Таким образом, и высокий уровень ставок, и высокая инфляция, которые мы сейчас наблюдаем, - это не только результат воздействия внешних факторов, но следствие внутренней макроэкономической политики. Инфляция - не атмосферное явление. Это результат денежной политики, которая, надо сказать в 2015 году начала постепенно меняться. Но она все еще имеет гигантский потенциал для улучшения.
- Главной целью вливания ликвидности под залог нерыночных активов была стимуляция экономического роста?
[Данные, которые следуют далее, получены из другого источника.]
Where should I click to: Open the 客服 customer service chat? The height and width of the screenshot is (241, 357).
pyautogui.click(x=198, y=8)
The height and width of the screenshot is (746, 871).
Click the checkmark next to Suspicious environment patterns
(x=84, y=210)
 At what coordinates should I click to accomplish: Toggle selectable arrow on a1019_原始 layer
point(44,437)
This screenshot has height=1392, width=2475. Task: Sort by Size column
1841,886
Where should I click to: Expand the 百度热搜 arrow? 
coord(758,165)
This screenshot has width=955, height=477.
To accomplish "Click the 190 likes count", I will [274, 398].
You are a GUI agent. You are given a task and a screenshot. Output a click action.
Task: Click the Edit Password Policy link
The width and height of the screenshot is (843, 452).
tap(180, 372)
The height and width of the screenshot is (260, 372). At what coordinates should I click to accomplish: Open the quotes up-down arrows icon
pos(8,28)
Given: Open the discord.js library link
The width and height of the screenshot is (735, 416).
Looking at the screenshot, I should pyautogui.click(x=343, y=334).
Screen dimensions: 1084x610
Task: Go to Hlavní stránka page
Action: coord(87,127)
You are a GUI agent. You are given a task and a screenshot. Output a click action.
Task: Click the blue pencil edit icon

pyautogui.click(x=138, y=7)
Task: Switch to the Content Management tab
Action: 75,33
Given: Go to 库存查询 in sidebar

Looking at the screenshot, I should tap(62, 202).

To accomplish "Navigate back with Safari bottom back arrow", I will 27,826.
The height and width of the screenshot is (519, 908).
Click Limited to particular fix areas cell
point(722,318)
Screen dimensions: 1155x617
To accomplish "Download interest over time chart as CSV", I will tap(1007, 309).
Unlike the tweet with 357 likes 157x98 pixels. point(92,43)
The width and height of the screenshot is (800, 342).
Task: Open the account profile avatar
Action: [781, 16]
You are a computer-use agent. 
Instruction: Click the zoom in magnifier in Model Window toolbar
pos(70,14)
- Тут много нюансов. Существовало правило валютного коридора, когда Центральный банк совершенно прозрачно объявил, что если рыночный курс приближается к верхней границе коридора, то он продает 200-400 млн долларов в день, в зависимости от ситуации. ЦБ, таким образом, создал идеальные условия игры против рубля. Если можно под 6% и менее получить деньги у ЦБ на полгода-год, причем под залог непонятно чего и фактически в неограниченных объемах, и тут же переместить их на валютный рынок, то было нетрудно заработать те же 6%, но за пару месяцев, двигая по 0,2-0,3% в день валютный курс, что, собственно, и происходило. Поскольку все знали, что ЦБ ежедневно будет продавать валюту. Причем, продавая валюту, он изымал рублевую ликвидность. По сути, одна часть ЦБ давала деньги в систему, а другая их тут же изымала. Курс рубля начал слабеть, инфляция тоже постепенно пошла вверх, и ставки тоже могли только повышаться.
Было допущено много ошибок. Было проигнорировано, что рубль - не совсем резервная валюта. ЦБ как-то забыл, что ни ЕЦБ, ни ФРС не проводят таких прозрачных интервенций на валютном рынке. И наконец, что какое-либо количественное смягчение (мы помним, что еще раньше, в 1990-х годах, оно начало проводиться в Японии, а далее и ЕЦБ, и Федрезервом, и Банком Англии) может быть оправдано, но только если ключевая ставка близка к 0. Когда ставка не на нуле, и регулятор начинает закачивать ликвидность на нерыночной основе под относительно высокий процент, то получается "щедрая, но дорогая" политика, как я это называю.
Регулятор дает сколько угодно ресурсов, но под очень высокий процент. Соответственно, чем более щедрая эта политика, тем более дорогой она оказывается, поскольку все сильнее оказывается давление на рубль и на инфляцию. ЦБ просто поделился своими золотовалютными резервами с банками и их клиентами, что ликвидность изымалась, она не шла в экономику, рост экономики стал отрицательным.
- Эта политика денежных властей - свидетельство их некомпетентности, или у них не было иного выбора?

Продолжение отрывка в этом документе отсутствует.